From Fig. 4, we can see that the deep learning method is comparable to the state of the art multi atlas based segmentation. The proposed modified VNet architecture trained with the proposed loss performs the best among the deep learning methods. For small anatomies such as aortic root, left pulmonary artery and superior vena cava, we get a larger boost in the performance than large anatomies. We show the summary of the comparisons in Table 1. An example of the segmented volume compared to the ground truth is shown in Fig. 5.

Fig. 4.
figure 4

Results compared to using original VNet and state of the art multi atlas based segmentation from [12]

Fig. 5.
figure 5

Example of segmented anatomies (a) results from weights trained with 10 epochs using the proposed loss, (b) ground truth.

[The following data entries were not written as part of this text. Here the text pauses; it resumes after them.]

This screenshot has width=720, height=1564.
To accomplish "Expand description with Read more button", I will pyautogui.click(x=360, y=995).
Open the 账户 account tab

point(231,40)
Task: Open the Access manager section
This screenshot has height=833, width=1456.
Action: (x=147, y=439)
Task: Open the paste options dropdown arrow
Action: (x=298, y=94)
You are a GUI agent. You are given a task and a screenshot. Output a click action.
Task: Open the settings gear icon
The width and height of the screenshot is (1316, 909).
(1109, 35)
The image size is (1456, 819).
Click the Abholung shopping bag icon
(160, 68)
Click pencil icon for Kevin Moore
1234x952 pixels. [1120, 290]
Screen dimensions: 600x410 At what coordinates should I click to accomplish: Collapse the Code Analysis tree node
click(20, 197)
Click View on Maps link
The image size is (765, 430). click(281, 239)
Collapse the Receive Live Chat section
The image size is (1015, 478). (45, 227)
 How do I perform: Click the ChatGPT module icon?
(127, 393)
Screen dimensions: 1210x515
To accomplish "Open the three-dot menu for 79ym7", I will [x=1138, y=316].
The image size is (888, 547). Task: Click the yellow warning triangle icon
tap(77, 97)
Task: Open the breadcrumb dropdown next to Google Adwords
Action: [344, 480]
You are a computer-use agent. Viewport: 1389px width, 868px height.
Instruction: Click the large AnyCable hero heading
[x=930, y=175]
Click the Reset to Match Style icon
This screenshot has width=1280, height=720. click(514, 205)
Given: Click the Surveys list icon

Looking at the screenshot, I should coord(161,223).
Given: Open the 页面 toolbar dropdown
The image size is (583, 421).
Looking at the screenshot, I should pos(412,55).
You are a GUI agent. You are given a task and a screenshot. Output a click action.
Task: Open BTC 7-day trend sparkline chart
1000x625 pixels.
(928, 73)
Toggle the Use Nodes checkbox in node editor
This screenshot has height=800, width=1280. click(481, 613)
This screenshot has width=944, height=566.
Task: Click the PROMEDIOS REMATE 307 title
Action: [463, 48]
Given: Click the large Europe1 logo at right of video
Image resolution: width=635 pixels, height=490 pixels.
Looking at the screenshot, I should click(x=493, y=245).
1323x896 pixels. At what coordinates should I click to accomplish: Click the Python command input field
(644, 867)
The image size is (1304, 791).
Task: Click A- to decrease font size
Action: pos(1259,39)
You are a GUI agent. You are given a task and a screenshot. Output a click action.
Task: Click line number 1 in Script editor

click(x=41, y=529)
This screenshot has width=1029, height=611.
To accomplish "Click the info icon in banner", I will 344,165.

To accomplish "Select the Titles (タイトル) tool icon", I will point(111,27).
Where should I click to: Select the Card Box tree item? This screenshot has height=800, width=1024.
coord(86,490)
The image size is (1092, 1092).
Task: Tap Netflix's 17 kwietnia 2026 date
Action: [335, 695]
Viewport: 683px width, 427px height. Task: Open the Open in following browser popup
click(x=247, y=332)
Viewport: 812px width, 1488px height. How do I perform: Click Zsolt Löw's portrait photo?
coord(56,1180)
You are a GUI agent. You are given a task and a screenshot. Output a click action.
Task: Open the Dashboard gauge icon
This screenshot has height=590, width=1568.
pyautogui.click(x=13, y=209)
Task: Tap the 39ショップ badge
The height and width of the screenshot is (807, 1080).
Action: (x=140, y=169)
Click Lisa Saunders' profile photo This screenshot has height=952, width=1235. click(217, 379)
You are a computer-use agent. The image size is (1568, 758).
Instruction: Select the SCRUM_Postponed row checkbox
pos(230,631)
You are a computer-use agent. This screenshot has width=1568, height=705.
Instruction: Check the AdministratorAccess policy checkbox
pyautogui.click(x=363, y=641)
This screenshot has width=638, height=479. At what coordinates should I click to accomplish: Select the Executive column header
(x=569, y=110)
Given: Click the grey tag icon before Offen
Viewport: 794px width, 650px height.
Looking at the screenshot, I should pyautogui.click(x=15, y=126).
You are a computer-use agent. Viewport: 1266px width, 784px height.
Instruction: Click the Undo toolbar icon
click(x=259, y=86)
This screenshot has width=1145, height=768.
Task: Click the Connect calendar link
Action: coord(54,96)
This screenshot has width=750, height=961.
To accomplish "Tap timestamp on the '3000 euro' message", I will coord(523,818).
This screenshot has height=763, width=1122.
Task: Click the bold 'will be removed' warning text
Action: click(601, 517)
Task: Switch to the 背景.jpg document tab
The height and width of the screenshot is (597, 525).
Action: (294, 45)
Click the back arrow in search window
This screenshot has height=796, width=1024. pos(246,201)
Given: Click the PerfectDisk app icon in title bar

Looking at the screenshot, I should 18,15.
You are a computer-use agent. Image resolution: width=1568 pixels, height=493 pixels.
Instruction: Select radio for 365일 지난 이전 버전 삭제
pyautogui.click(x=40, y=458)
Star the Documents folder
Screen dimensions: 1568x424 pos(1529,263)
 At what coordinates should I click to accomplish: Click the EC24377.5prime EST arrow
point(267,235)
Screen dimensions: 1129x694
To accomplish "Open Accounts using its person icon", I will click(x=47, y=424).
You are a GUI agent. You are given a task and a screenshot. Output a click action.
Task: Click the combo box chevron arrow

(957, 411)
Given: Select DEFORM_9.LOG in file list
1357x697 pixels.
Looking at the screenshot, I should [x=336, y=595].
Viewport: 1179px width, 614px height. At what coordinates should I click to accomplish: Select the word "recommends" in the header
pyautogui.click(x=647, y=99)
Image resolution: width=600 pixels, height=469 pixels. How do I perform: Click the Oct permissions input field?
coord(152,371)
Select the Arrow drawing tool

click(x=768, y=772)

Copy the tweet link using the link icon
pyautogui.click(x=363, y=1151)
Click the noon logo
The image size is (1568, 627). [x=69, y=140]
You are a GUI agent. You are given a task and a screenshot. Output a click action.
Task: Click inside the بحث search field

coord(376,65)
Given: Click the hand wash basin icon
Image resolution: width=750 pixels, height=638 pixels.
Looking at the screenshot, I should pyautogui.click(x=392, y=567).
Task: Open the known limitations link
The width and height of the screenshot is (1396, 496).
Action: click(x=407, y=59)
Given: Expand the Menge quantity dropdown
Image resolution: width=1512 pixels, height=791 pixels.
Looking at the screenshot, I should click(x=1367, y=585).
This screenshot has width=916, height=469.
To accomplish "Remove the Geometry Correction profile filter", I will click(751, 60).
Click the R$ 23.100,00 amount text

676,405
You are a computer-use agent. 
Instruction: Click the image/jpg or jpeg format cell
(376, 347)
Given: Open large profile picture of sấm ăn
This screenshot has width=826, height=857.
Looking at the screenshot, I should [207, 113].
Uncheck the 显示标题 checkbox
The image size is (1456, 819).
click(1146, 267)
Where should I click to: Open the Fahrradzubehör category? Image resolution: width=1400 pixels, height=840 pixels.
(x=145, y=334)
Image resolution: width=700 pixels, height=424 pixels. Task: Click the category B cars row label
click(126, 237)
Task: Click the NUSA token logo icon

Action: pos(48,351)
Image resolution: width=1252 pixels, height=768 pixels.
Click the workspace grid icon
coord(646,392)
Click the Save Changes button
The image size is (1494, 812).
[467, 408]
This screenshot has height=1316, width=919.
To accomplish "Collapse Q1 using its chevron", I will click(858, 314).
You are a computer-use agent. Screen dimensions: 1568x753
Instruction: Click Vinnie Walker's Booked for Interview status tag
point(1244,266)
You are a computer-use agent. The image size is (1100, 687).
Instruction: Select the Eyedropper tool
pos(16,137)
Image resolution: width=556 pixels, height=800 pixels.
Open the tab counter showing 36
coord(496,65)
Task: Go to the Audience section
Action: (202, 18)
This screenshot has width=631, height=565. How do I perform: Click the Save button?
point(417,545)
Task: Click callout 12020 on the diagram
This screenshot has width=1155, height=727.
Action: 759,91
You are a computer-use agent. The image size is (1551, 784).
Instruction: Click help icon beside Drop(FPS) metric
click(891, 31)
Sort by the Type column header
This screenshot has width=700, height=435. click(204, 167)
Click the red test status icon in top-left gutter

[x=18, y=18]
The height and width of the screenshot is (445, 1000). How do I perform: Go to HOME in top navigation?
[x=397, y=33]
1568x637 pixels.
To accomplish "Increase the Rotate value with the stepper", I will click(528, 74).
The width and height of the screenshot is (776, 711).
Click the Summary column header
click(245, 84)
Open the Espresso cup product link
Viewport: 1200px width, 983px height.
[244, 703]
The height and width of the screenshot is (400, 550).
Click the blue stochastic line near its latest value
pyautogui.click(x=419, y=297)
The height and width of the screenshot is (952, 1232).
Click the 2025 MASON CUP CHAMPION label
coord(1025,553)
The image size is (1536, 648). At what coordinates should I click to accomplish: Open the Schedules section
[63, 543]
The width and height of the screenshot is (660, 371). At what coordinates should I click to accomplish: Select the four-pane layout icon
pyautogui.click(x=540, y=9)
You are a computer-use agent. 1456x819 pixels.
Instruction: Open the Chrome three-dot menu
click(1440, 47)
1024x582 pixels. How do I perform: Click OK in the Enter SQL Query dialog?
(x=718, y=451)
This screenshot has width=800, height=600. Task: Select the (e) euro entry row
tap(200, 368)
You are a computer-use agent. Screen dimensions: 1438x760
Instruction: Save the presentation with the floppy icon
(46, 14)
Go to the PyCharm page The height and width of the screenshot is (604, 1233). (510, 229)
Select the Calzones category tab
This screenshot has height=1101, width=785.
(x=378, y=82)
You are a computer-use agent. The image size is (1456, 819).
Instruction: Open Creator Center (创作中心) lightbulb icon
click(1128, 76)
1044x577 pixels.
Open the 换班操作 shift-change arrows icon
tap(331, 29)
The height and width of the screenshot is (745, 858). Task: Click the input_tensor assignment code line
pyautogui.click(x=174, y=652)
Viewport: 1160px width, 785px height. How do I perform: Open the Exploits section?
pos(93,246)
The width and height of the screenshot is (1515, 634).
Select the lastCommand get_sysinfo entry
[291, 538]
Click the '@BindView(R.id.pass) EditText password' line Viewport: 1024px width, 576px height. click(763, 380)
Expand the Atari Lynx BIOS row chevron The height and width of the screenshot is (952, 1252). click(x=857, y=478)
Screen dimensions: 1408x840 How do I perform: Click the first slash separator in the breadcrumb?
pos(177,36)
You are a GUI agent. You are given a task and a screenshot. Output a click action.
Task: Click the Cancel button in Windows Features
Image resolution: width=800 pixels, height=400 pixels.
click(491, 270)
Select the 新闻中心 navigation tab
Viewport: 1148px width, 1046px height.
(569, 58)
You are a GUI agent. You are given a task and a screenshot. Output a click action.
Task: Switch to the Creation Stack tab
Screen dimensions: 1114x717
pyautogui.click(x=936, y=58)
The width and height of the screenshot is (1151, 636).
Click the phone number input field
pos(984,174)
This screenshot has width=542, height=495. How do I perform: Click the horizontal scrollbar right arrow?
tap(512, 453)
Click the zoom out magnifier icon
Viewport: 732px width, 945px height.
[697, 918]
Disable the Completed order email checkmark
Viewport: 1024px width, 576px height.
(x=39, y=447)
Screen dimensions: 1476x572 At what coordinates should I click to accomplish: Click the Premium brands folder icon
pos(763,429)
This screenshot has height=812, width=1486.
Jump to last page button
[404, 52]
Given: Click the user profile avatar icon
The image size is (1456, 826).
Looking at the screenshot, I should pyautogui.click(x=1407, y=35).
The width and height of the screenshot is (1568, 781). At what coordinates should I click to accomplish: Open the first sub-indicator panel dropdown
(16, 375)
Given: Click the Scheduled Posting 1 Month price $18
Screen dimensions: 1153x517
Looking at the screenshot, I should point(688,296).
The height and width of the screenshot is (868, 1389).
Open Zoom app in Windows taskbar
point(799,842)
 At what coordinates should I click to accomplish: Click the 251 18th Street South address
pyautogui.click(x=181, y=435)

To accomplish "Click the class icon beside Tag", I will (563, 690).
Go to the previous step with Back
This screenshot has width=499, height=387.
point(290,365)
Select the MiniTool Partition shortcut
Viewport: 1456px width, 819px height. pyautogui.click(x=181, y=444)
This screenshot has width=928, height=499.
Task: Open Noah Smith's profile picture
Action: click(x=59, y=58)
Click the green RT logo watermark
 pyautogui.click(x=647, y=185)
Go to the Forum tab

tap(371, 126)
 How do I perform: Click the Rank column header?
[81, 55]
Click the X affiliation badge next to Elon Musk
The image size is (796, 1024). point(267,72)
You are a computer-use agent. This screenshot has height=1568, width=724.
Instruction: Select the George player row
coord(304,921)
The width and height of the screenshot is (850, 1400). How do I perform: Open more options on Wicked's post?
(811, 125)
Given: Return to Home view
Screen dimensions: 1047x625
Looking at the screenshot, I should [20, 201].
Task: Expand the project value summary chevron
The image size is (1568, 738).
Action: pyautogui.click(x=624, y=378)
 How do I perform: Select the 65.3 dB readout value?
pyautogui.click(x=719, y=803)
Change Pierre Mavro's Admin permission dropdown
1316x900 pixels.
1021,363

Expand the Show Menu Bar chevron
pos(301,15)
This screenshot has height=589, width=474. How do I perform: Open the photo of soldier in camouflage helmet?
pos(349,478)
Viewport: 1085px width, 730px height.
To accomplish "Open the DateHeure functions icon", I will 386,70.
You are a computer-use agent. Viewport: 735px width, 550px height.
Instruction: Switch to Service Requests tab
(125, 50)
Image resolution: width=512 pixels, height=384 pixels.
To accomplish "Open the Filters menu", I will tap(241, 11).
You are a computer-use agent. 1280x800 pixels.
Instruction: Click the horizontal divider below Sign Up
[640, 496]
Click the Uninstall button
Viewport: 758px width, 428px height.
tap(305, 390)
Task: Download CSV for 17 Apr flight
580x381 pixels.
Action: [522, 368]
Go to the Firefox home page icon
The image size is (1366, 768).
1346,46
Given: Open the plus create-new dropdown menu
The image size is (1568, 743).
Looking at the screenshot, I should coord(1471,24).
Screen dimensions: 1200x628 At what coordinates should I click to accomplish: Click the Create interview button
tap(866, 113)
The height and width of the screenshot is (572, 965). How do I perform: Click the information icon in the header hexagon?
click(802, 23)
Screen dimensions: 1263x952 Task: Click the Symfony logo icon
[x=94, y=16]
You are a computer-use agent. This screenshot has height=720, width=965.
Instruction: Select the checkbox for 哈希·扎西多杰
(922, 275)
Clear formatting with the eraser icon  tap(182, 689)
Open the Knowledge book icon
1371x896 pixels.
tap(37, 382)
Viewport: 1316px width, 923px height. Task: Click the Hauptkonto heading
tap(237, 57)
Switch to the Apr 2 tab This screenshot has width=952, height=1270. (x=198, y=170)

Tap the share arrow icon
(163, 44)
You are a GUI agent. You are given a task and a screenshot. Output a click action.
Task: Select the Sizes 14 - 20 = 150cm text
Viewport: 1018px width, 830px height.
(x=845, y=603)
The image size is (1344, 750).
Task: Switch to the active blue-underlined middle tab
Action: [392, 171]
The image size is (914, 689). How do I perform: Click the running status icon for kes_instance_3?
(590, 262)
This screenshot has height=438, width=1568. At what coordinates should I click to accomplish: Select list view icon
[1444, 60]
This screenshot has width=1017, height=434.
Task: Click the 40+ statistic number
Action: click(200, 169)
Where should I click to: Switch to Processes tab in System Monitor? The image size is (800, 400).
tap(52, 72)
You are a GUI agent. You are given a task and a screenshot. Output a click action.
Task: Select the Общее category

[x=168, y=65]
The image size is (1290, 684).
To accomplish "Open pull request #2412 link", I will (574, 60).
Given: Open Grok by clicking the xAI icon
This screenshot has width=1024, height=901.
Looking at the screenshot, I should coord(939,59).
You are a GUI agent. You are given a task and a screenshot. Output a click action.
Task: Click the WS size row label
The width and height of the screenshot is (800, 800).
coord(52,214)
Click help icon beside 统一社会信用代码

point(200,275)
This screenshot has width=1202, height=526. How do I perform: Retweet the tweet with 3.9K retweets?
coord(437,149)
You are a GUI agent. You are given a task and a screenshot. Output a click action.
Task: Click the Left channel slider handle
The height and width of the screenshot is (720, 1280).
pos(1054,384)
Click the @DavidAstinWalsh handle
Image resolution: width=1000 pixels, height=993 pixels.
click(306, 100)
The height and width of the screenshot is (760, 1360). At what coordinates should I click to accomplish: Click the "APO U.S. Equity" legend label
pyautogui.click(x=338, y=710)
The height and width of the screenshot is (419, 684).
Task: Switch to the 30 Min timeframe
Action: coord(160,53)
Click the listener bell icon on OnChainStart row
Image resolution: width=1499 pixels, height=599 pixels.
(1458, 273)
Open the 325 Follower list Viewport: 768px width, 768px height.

Table 1. Summary of performance of different methods. Method 1: multi atlas method followed by corrective learning. Method 2: standard VNet. Method 3: standard VNet + post processing. Method 4: modified VNet trained with multi dice loss. Method 5: modified VNet trained with proposed loss which integrates the level set smoothing energy.

4 Conclusion

In this paper, we propose a new loss function to integrate the level set smoothing energy into multi Dice loss to eliminate an additional post processing step. We also propose a new strategy for designing segmentation architectures that can process large volumes by adding very few parameters. This method produces accurate and fast anatomic segmentation in CTA images. The new network boosts the dice from 0.766 to 0.795. The proposed framework for integrating level set with network training is general and can be extended to other types of level set energy functions.